_Data rows_:
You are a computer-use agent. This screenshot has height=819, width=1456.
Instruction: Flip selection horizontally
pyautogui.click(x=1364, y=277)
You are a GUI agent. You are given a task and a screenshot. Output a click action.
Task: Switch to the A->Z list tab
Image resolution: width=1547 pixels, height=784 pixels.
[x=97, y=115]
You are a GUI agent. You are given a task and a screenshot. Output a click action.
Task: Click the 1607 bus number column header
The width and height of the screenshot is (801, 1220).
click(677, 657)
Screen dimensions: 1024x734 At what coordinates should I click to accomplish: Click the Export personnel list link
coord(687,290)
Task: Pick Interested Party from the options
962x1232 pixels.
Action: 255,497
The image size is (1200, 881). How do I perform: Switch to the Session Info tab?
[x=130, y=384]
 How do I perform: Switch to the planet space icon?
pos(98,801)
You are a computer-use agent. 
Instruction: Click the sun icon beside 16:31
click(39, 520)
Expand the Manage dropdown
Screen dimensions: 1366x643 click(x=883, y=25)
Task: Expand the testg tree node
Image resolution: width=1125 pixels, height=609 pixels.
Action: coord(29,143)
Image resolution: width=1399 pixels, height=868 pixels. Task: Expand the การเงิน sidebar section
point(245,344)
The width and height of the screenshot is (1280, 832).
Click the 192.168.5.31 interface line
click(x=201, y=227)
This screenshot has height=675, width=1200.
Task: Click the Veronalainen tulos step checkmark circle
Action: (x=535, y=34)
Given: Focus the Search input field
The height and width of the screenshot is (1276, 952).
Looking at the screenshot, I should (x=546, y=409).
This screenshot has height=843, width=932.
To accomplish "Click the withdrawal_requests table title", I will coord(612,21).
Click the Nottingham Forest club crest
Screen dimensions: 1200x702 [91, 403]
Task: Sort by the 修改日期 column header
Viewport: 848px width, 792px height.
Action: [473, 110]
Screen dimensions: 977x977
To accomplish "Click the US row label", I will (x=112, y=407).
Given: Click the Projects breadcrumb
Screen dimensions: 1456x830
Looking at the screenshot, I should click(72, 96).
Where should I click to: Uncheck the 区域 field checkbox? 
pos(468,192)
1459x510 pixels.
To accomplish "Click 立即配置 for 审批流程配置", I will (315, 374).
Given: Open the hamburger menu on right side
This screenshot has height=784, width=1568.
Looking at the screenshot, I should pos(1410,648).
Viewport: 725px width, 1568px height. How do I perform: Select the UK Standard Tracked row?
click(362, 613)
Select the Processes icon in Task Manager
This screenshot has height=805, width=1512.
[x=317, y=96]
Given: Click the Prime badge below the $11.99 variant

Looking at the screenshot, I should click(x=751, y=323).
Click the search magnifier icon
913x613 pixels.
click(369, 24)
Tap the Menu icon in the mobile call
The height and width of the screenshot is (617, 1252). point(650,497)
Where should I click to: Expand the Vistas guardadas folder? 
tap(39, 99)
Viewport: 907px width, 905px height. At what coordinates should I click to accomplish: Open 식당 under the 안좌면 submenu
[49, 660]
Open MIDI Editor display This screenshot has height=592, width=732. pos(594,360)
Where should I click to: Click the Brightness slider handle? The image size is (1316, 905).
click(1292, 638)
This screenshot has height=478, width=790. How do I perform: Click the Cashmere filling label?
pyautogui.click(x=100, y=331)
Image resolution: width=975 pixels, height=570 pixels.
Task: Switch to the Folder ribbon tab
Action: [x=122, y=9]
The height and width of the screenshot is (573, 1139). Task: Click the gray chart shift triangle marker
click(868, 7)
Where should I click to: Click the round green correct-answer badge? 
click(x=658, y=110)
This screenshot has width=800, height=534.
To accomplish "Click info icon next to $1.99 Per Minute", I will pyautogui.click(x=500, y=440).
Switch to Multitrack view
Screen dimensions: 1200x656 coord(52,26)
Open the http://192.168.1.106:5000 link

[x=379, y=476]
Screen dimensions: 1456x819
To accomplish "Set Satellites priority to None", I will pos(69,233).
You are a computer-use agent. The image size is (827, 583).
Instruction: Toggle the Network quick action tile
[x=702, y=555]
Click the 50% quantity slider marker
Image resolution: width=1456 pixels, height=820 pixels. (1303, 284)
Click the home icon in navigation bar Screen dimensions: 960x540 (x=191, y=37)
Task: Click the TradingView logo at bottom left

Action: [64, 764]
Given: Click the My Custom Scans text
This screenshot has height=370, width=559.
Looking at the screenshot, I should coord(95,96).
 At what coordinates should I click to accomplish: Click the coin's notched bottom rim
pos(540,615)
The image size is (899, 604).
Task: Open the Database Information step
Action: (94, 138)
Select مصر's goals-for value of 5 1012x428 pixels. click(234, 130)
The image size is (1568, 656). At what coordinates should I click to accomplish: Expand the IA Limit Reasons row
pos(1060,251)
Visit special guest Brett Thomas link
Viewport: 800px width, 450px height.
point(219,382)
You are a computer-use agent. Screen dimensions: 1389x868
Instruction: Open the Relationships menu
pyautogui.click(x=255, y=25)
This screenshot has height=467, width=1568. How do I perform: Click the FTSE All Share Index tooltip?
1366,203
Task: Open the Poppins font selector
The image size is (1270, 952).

_Goal_: Can you quote, word for word, the lines of the records that start with the line containing "Where should I click to: Click the Brightness" and go on through the line containing "point(219,382)"?

_Output for this task_:
Where should I click to: Click the Brightness slider handle? The image size is (1316, 905).
click(1292, 638)
This screenshot has height=478, width=790. How do I perform: Click the Cashmere filling label?
pyautogui.click(x=100, y=331)
Image resolution: width=975 pixels, height=570 pixels.
Task: Switch to the Folder ribbon tab
Action: [x=122, y=9]
The height and width of the screenshot is (573, 1139). Task: Click the gray chart shift triangle marker
click(868, 7)
Where should I click to: Click the round green correct-answer badge? 
click(x=658, y=110)
This screenshot has width=800, height=534.
To accomplish "Click info icon next to $1.99 Per Minute", I will pyautogui.click(x=500, y=440).
Switch to Multitrack view
Screen dimensions: 1200x656 coord(52,26)
Open the http://192.168.1.106:5000 link

[x=379, y=476]
Screen dimensions: 1456x819
To accomplish "Set Satellites priority to None", I will pos(69,233).
You are a computer-use agent. The image size is (827, 583).
Instruction: Toggle the Network quick action tile
[x=702, y=555]
Click the 50% quantity slider marker
Image resolution: width=1456 pixels, height=820 pixels. (1303, 284)
Click the home icon in navigation bar Screen dimensions: 960x540 (x=191, y=37)
Task: Click the TradingView logo at bottom left

Action: [64, 764]
Given: Click the My Custom Scans text
This screenshot has height=370, width=559.
Looking at the screenshot, I should coord(95,96).
 At what coordinates should I click to accomplish: Click the coin's notched bottom rim
pos(540,615)
The image size is (899, 604).
Task: Open the Database Information step
Action: (94, 138)
Select مصر's goals-for value of 5 1012x428 pixels. click(234, 130)
The image size is (1568, 656). At what coordinates should I click to accomplish: Expand the IA Limit Reasons row
pos(1060,251)
Visit special guest Brett Thomas link
Viewport: 800px width, 450px height.
point(219,382)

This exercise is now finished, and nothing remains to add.